> _À faire_
Pouvez-vous recopier à l'identique, dans l'extrait ci-dessous sur l'acclimatation à la chaleur de joueuses de rugby à 7, tout le passage qui va de « Cette étude de » jusqu'à « de rugby à 7. » ?

____ Extrait de page

Cette étude de cas a démontré que la réalisation de 5 séances d'acclimatation à la chaleur au cours de 10 jours précédents une compétition en environnement chaud peut améliorer de façon modérée à grande, la sensation thermique et le confort de joueuses internationales de rugby à 7.

 

Au cours des dix jours précédents le voyage, le groupe acclimatation a effectué 5 séances d'entraînement à la chaleur consistant en 3 séries de 12x 6 s d'efforts de haute intensité (contact, pédalage et sprint). Alors que de nombreuses études ont utilisé des entraînements longs à faible intensité dans la chaleur, pour favoriser l'augmentation du volume plasmatique par exemple, certaines études ont montré à contrario qu'un entraînement intermittent à haute intensité en chaleur - même de courte durée (30 à 45 min) - peut permettre des adaptations similaires (8), entraînant une augmentation de la capacité aérobie chez des joueuses de sport collectif (13). En outre, nous pensons que l'entraînement conçu autour de la capacité à répéter des efforts à haute intensité reproduirait plus étroitement les exigences d'entraînement et de jeu, comprenant principalement des accélérations et des efforts de contact (5) sans oublier que l'ampleur des adaptations dépendra toujours de l'intensité, de la durée, de la fréquence et du nombre de séance en chaleur effectué (9).

________
____ Données fournies

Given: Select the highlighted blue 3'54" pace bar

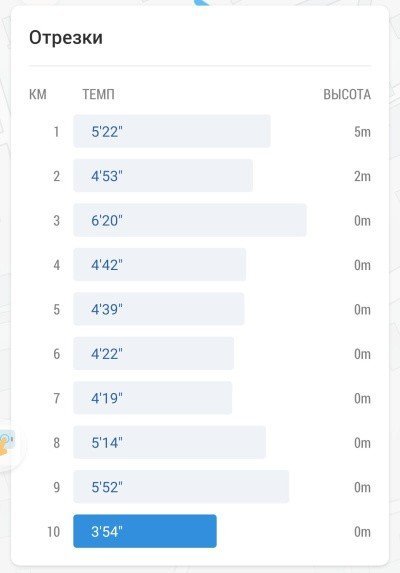Looking at the screenshot, I should pyautogui.click(x=145, y=531).
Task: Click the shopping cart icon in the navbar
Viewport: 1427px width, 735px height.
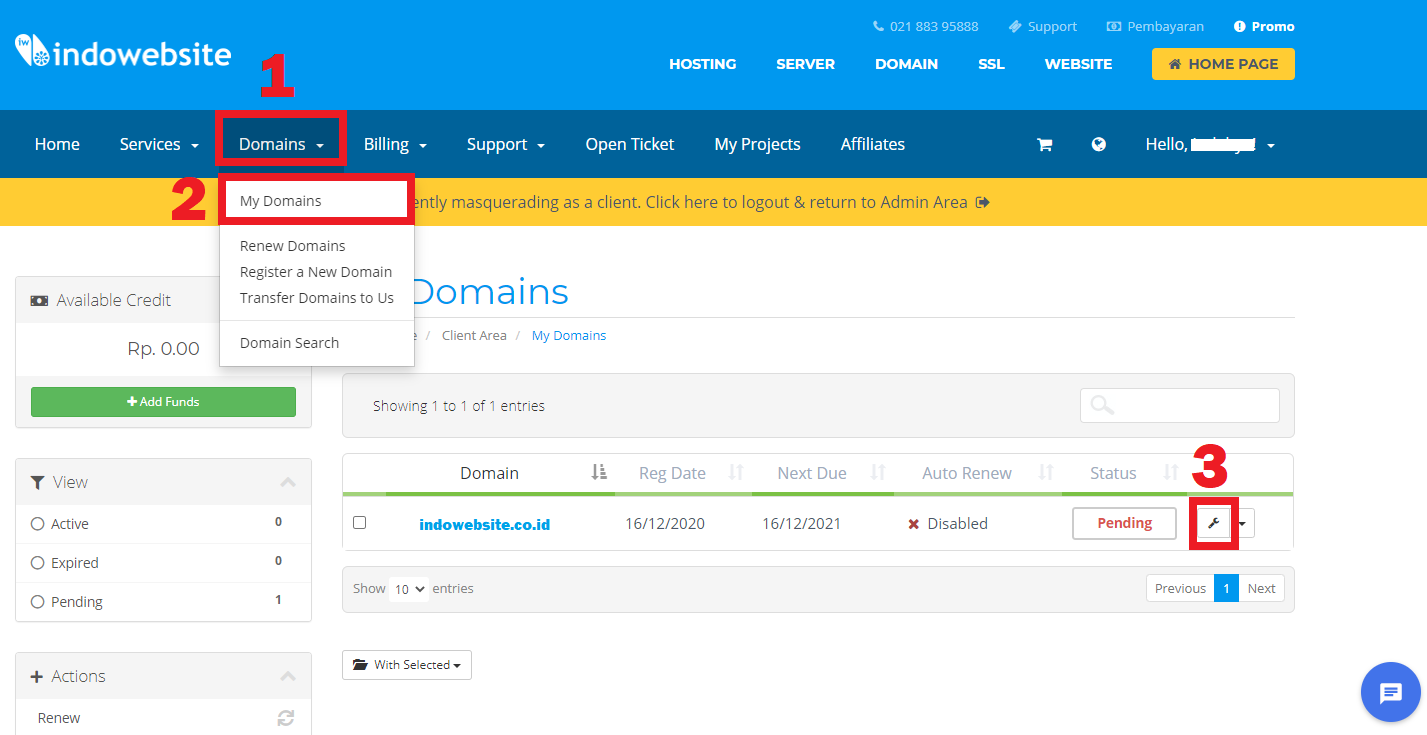Action: click(x=1044, y=144)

________

> _Réponse ci-dessous_
Cette étude de cas a démontré que la réalisation de 5 séances d'acclimatation à la chaleur au cours de 10 jours précédents une compétition en environnement chaud peut améliorer de façon modérée à grande, la sensation thermique et le confort de joueuses internationales de rugby à 7.